October 29, 2012 6:14 pm


A sailboat smashes on the rocks after breaking free from its mooring on City Island, New York/AFP
WASHINGTON, Oct 29 – The massive storm bashing the US East Coast froze commerce, shut down stock exchanges for the first time since the 9/11 attacks and idled millions of workers Monday, laying siege to an economy still trying to get out of first gear.

With the coast from North Carolina to Massachusetts threatened by furious winds and a potentially devastating storm surge, businesses closed, refiners shut down operations and insurers girded for a leap in damage claims.

The New York Stock Exchange and the Nasdaq market closed completely on Monday, and the NYSE said it would not reopen until Wednesday, “conditions permitting.”

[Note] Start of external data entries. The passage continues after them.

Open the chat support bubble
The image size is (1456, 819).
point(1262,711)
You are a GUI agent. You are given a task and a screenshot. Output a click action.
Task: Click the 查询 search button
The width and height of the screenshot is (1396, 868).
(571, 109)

It was the first full trading shutdown since the 9/11 attacks closed US equity markets for four days in 2001, and the first full NYSE shutdown due to weather since September 1985, when it closed for a day for Hurricane Gloria.

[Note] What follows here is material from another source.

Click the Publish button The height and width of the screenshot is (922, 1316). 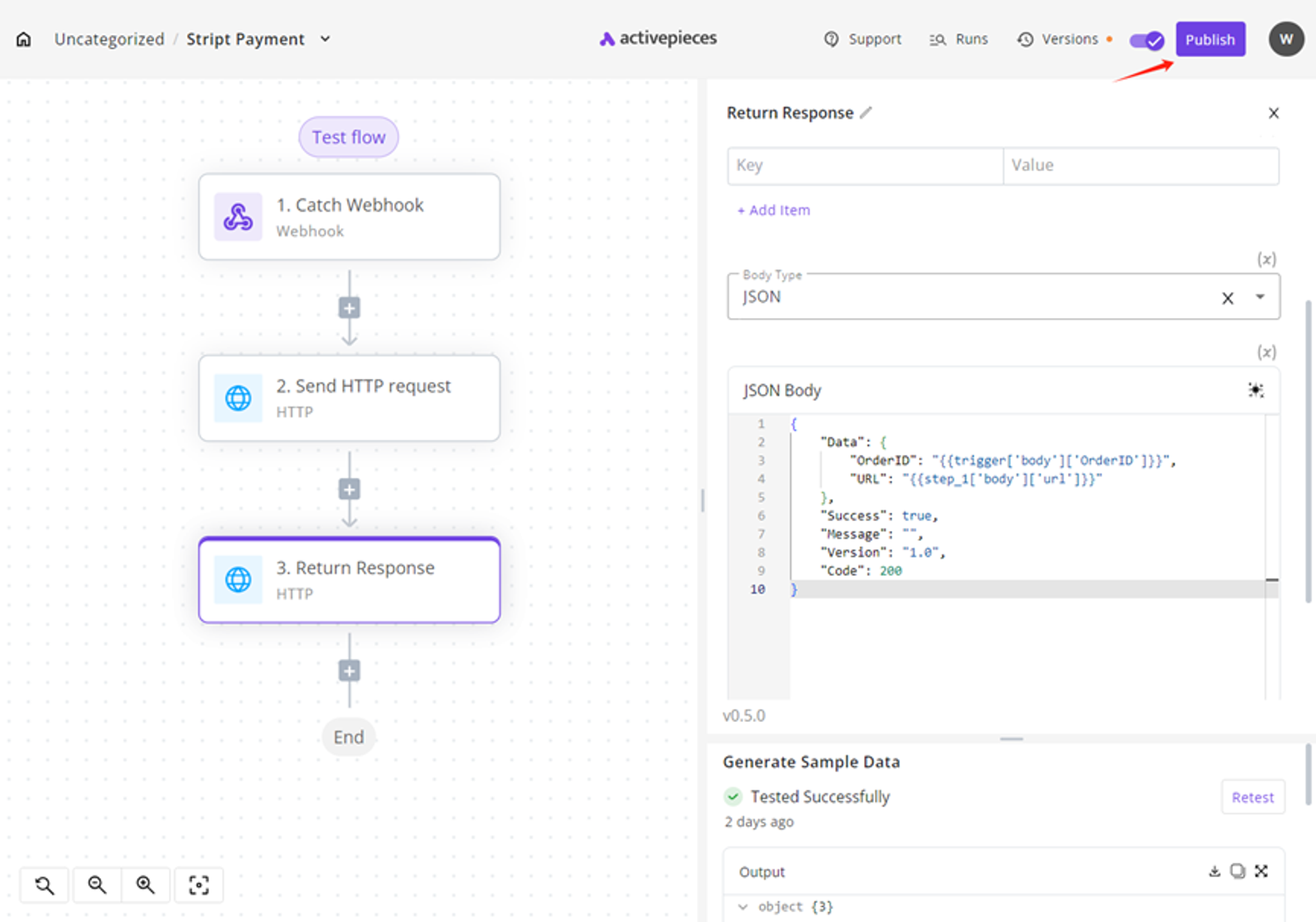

Disaster estimator Eqecat forecast that Hurricane Sandy could cause up to $20 billion in damages, only half of them insured, as it strikes land around New Jersey and collides with another front.

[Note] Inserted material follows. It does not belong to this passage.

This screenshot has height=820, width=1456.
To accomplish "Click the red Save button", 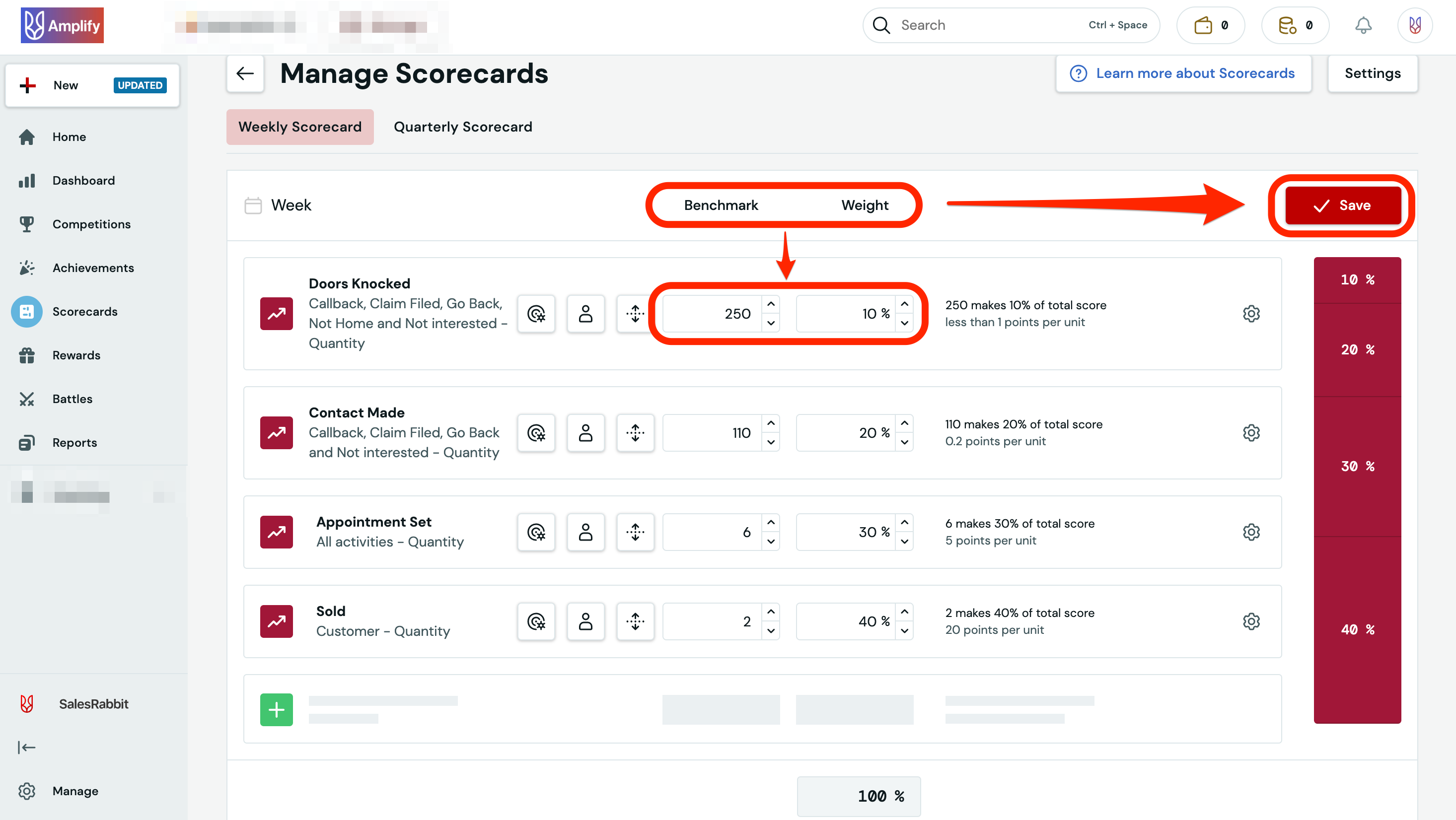I will tap(1342, 205).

“Sandy is a large storm, impacting 20 percent of the US population,” Tom Larsen, senior vice president, said in a statement.

That could hit an economy that has been largely struggling to gather pace, with economic growth at just 2.0 percent in the third quarter and the government struggling to overcome an unemployment rate of 7.8 percent.

The storm also comes as President Barack Obama battles a strong challenge from Republican Mitt Romney, with the November 6 election offering voters a choice between the very different economic plans mapped out by the two.

Four major economic centers — New York, Philadelphia, Baltimore and Washington — were largely closed down, with mass transit and flights curtailed or halted completely, businesses shuttered and many office employees forced to work from home.

Banks like Bank of America and Goldman Sachs — located in low-lying areas of Manhattan that were ordered evacuated in the face of a flooding threat — shut their doors and transferred crucial operations to other offices.

Many companies expected to announce quarterly earnings put off the release, including Pfizer, McGraw-Hill and Thomson-Reuters.